Origin
The exact English phrase love the sinner, hate the sin does not appear in any Bible translation. Its conceptual ancestors are two non-biblical sources:
- Augustine of Hippo, Letter 211 (c. 424 CE), in a letter addressing internal disputes at a convent led by his sister: cum dilectione hominum et odio vitiorum — with love for the people and hatred of the sins (vices). This is the earliest documented form of the underlying distinction in Christian writing.
- Mahatma Gandhi, An Autobiography: The Story of My Experiments with Truth (1929): Hate the sin and not the sinner is a precept which, though easy enough to understand, is rarely practised, and that is why the poison of hatred spreads in the world.
The English-language aphorism in its modern pithy form became widely circulated in the 20th century, picking up biblical-sounding cadence and acquiring frequent misattribution to scripture in casual usage.

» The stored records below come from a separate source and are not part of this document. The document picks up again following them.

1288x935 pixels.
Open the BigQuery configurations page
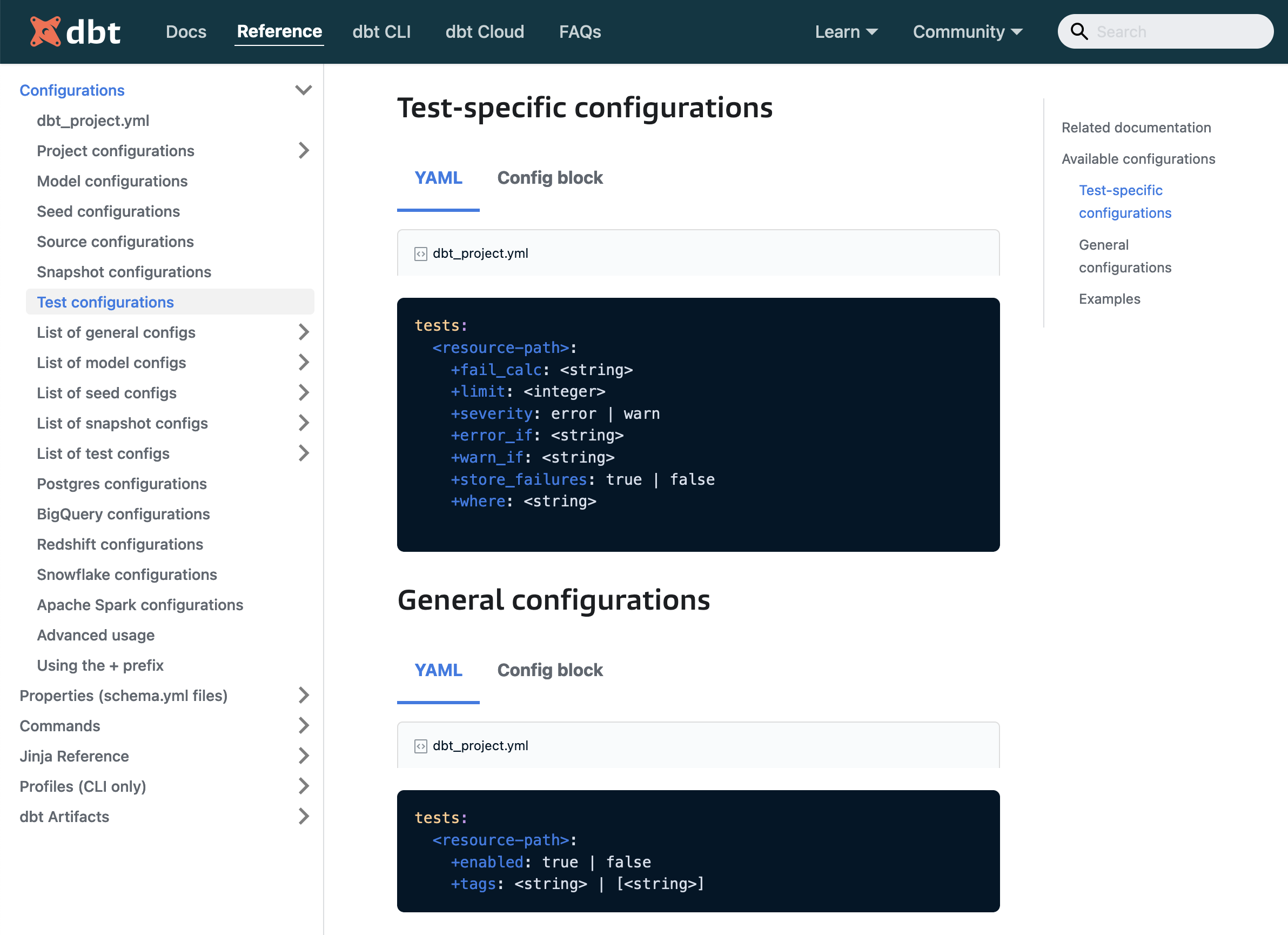click(123, 513)
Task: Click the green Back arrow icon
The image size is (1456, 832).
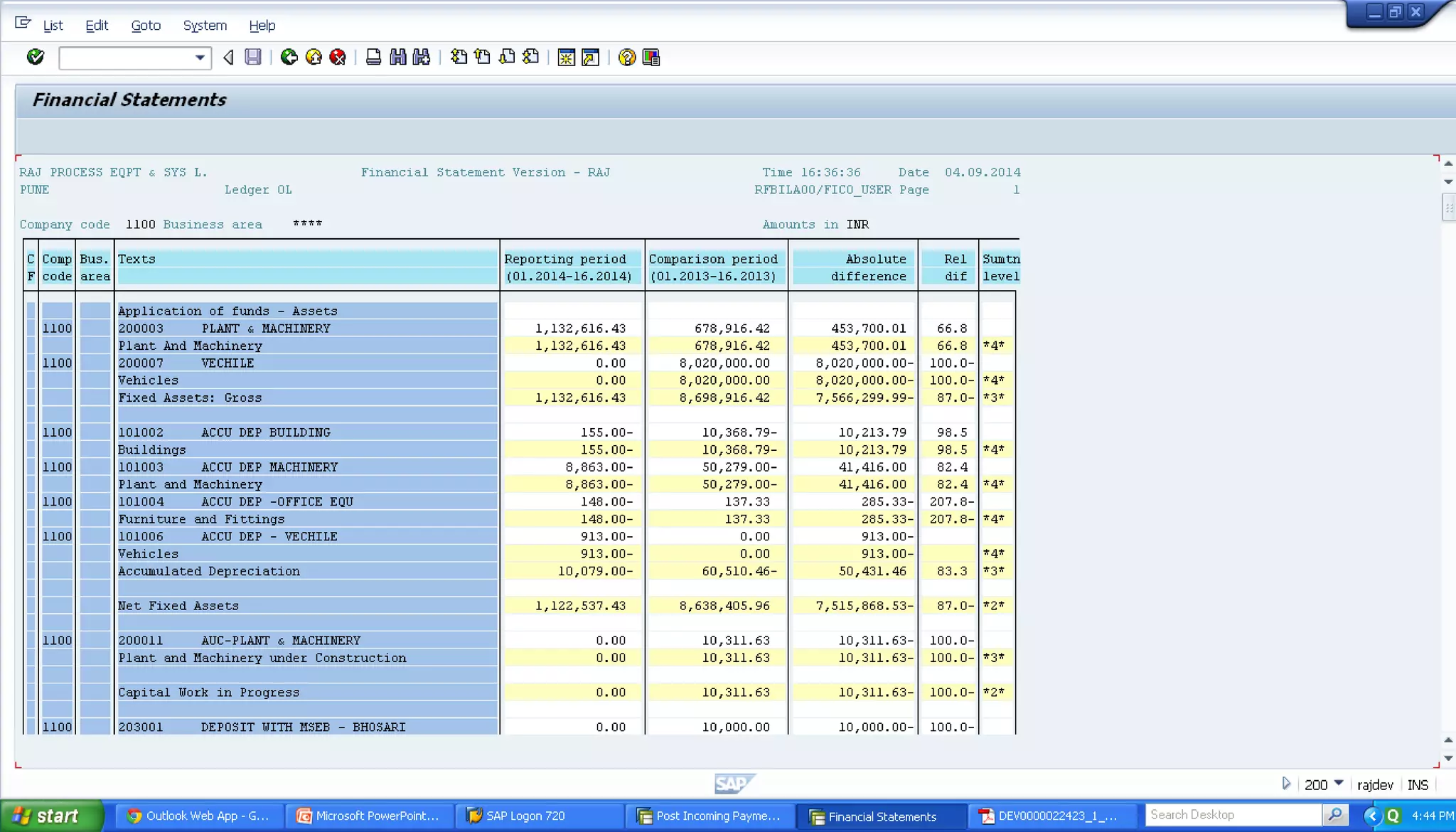Action: coord(289,57)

What the Bible actually says about hating evil
The closest biblical text is Romans 12:9: Love must be sincere. Hate what is evil; cling to what is good. The structure is significant:
- Hē agapē anypokritos — love (must be) unhypocritical
- Apostygountes to ponēron — detesting the evil thing
- Kollōmenoi tō agathō — cleaving to the good
The Greek verb apostygeō is an intensified form of stygeō (to hate) — to abhor, to strongly detest. The object is to ponēron — the evil thing, abstract neuter — not a person. The verse names two parallel acts: detest evil, cling to good. It does not split a person from their actions in the way the popular aphorism does.
Psalm 97:10 and Proverbs 8:13 similarly call for hatred of evil without separating sinner from sin as distinct objects of differential treatment. The biblical pattern is detest-evil-cling-to-good, applied to one’s own life primarily, with no popular-style aphorism about how to relate to other people whose actions one disapproves of.
Why the aphorism is useful and also why it is not biblical
The distinction between loving a person and disapproving of their actions is a real and serious moral concept. It is part of how Christian and other religious traditions have thought about ethics. Augustine’s letter is one early articulation of it. The aphorism in its pithy modern form is a useful summary of that tradition.
It is also not in the Bible. Quoting it as if it were scripture both misattributes its actual sources and obscures the more complex biblical material on how to relate to others’ wrongdoing — which includes Matthew 18’s process for addressing offence, 1 Corinthians 5’s instructions about a specific case, and the wider sweep of judge not / judge righteously material across the Gospels.